Town hall meeting, letters to homes key parts of compensation rollout

KALAMAZOO, Mich.—Campuswide town hall meetings and informational letters mailed to the home of each member of Western Michigan University's Staff Compensation System will highlight the rollout next week of the results of the Staff Compensation Project.

On Tuesday, May 19, letters will be mailed to each staff member's home. The letters will outline the individual's annual salary or hourly pay rate, job title and pay grade in the new compensation structure. The details outlined in the letters will be effective with the July 1 start of the 2015-16 fiscal year. 

Town hall meetings

Also on May 19, two town hall meetings will be held in Brown Auditorium—Room 2000—of Schneider Hall. The meetings at 10 a.m. and 2 p.m. will offer staff members the opportunity to hear the new project results outlined and explained as well as have their questions answered. Jan Van Der Kley, vice president for business and finance, and Warren Hills, associate vice president for human resources, will lead the discussions along with a representative of Aon Hewitt, the national firm engaged by the University to help develop the market-based pay structure.

According to Hills, preliminary data show that about 27 percent of employees in the Staff Compensation System will see an increase to their annual salary or hourly pay rates as a result of the effort. As announced earlier in the process, no one will experience any reduction to pay.

"This has been an incredibly complex effort that impacts nearly 1,300 campus employees," Hills says. "There's still much more to do as we prepare to implement the new structure and put mechanisms and protocols in place to maintain the structure and evaluate, as needed, the jobs it encompasses. But we're on schedule and at a milestone that allows us to broadly share the results of the initiative."

Campus supervisors are asked to arrange staff schedules on May 19 to allow all interested employees an opportunity to attend.
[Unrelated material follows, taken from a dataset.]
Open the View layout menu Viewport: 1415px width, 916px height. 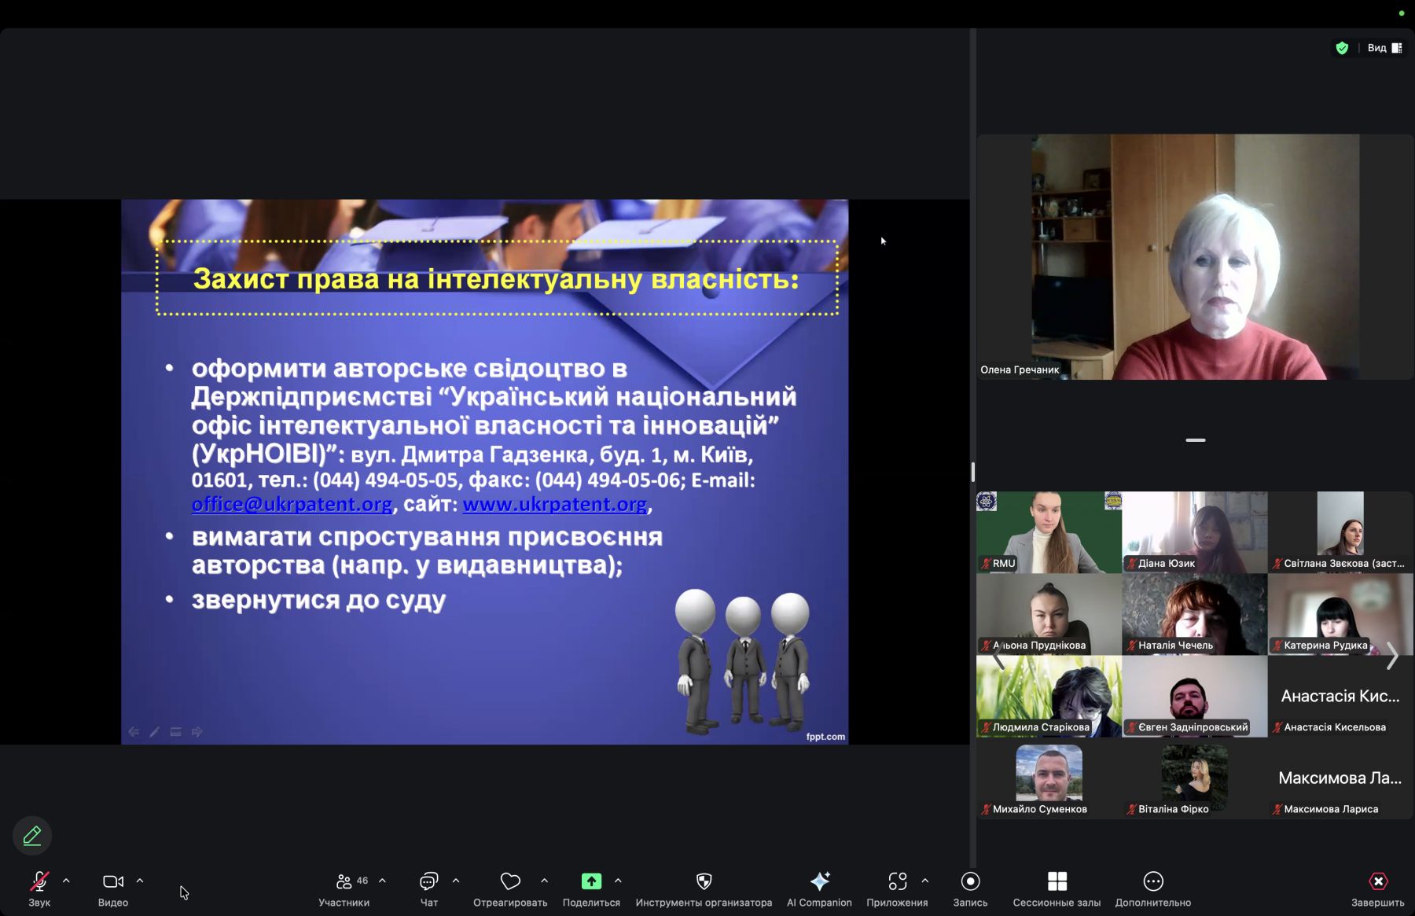(x=1384, y=48)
Supervisors, many of whom are themselves part of the staff compensation system, are encouraged to attend one of the sessions to have their own questions answered and to learn about the process used to develop the new structure so they will be prepared to answer questions posed by those they supervise. Each meeting will last for approximately 90 minutes.
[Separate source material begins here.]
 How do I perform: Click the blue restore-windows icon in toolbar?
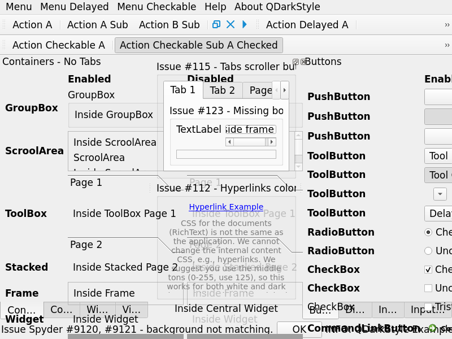tap(216, 24)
Watch the town hall meetings online

Both town hall meetings will be live streamed and the recorded sessions will be available online approximately one hour after the live feed concludes. Viewers may need to download Silverlight to watch the live stream or the recorded video.

About the Staff Compensation Project

A total of 1,270 WMU staff positions are part of the University's Staff Compensation System. Last fall, about 83 percent of the employees in those positions helped develop the new structure by completing a job content tool that laid out, in detail, the responsibilities of the University positions they hold. That detail was integrated with data previously gathered, and the combined information was used by Aon Hewitt to compare the WMU positions to similar positions in the marketplace.

Some 30 local, regional and national market surveys were used to match WMU jobs and develop the new pay structure. In addition to the market surveys, the qualities used to evaluate positions included such internal factors as impact, reporting structures and the leadership demands inherent to each position. External factors considered included the ability of the University to recruit and retain people with the necessary skill sets for a position.

The 13 pay-grade categories in the old structure have been replaced by 10 categories now identified by letters. The newly drawn categories cover broader salary ranges and job responsibilities.

In addition to the new pay structure, a new system of standardizing position titles across the University is part of the information rolling out with the new pay structure. The new titling guidelines were designed to provide consistency of managerial titling across the University, ensure consistency in institutional reporting to federal agencies and allow the University to more closely match WMU positions to the external market moving forward.

"It's important to note that the new job titling guidelines and decisions about the pay grades in which jobs were slotted in the new pay structure were all based on the nature, scope and impact of each job evaluated," Hills says. "We asked those who know those jobs best—our employees—to help us ensure the new structure is fair and based on the most accurate information possible."

More information

A complete narrative following the work completed by the Staff Compensation Project team is available online at wmich.edu/hr/compensationproject. The website includes the answers to frequently asked questions. Those questions and answers will be updated following the May 19 town hall meetings.